From: ludo@gnu.org (Ludovic Courtès)
To: guile-devel@gnu.org
Subject: Re: Locks and threads
Date: Fri, 27 Mar 2009 00:12:52 +0100 [thread overview]
Message-ID: <87tz5fho97.fsf@gnu.org> (raw)
In-Reply-To: 87myb8q6yx.fsf@arudy.ossau.uklinux.net
Hi Neil,
Neil Jerram <neil@ossau.uklinux.net> writes:
> That's an interesting idea, but to be honest I'd prefer to finish this
> work and move onto something else. Would it be OK just to reduce the
> default runtime to 2 seconds? (It wouldn't make any practical
> difference, because 10 seconds isn't normally enough to see a define
> race anyway. It'll just be enough to catch any obvious bitrotting,
> and people who want to run a real test can use
> GUILE_TEST_DEFINE_RACE_DURATION.)
Yes, that'd be OK.
> The key points about #2 are that it uses a straight pthreads mutex to
> protect the symbol hash, and that the symbol hash is a weak hash
> table. Using a pthreads mutex means that we have to take care not to
> do any allocations (or anything else that could block) while the mutex
> is locked. The weakness means that as well as the obvious lookup and
> intern operations, we have to allow for the hash table being accessed
> and resized from an after-GC hook.
OK, got it. (A limitation that vanishes with BDW-GC.)

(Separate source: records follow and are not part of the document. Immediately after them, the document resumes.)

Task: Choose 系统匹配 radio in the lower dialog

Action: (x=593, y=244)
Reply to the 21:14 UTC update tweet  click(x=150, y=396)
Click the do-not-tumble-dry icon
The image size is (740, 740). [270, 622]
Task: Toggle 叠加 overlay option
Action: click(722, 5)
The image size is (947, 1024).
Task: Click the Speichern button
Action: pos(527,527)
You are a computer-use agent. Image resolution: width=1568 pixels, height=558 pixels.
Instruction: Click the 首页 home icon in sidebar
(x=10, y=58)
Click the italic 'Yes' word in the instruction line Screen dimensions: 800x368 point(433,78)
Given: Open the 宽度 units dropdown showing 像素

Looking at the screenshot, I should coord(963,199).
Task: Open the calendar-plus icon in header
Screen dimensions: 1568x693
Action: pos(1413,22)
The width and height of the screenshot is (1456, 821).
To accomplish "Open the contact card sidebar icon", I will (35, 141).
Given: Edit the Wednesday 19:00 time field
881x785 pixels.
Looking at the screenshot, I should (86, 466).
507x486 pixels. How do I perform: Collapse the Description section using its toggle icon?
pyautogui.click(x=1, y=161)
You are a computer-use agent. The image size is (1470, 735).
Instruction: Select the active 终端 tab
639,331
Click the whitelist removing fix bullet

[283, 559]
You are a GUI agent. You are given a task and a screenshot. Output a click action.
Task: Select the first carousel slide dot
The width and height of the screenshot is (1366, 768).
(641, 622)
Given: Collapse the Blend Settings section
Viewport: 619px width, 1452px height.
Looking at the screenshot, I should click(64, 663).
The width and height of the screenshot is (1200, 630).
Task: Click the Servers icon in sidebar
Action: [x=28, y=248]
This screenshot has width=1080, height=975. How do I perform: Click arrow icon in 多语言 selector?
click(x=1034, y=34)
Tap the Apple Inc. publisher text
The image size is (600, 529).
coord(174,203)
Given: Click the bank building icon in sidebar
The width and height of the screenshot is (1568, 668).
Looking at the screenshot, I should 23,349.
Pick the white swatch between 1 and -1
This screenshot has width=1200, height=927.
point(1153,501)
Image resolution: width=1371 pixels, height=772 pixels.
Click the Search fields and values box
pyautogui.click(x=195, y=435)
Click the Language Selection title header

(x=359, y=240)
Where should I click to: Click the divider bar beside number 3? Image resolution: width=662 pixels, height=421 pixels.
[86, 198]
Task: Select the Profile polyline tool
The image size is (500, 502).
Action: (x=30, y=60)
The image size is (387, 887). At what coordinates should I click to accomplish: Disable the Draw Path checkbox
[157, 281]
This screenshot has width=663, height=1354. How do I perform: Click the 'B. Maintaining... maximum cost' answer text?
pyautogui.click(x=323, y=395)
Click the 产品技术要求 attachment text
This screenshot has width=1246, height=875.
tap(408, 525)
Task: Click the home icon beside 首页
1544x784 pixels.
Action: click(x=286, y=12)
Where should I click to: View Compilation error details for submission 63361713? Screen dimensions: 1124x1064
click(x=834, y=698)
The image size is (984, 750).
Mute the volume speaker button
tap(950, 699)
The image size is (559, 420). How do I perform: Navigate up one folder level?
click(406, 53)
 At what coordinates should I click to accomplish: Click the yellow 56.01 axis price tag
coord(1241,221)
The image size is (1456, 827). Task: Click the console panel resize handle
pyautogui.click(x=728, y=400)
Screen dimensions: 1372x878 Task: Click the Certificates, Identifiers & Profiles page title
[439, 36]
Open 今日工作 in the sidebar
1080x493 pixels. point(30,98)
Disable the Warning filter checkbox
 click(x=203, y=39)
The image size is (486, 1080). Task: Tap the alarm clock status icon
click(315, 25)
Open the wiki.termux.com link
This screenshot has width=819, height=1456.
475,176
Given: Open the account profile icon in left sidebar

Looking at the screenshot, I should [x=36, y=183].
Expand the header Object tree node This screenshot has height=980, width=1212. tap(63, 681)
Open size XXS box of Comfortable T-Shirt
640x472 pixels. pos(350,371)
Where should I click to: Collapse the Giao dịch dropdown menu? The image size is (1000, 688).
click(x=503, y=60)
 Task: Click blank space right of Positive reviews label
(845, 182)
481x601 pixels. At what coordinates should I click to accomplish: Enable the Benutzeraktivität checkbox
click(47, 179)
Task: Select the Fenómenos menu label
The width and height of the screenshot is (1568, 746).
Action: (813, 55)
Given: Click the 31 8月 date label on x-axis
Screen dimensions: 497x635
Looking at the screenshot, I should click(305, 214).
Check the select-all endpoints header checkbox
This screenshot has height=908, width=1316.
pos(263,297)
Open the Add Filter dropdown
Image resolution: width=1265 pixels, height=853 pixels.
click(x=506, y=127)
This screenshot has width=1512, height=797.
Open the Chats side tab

> #3, on the other hand, uses a fat mutex, and can be applied to any
> non-weak hash table. Using a fat mutex means that it's fine to
> allocate or block while the mutex is locked, and means that the code
> can use scm_dynwind_lock_mutex, which is quite neat. On the other
> hand, it would cause a problem if the hash table concerned could be
> accessed during GC, because
>
> - if the GC didn't try to lock the fat mutex itself, it would be
> modifying the hash table under the feet of the thread that has the
> mutex locked
>
> - if the GC does try to lock the fat mutex, it won't be able to and so
> will block... deadlock!
>
> Hence the restriction of #3 to non-weak hash tables.
OK.
> If #3 was needed, I wouldn't see any problem with its API/ABI changes.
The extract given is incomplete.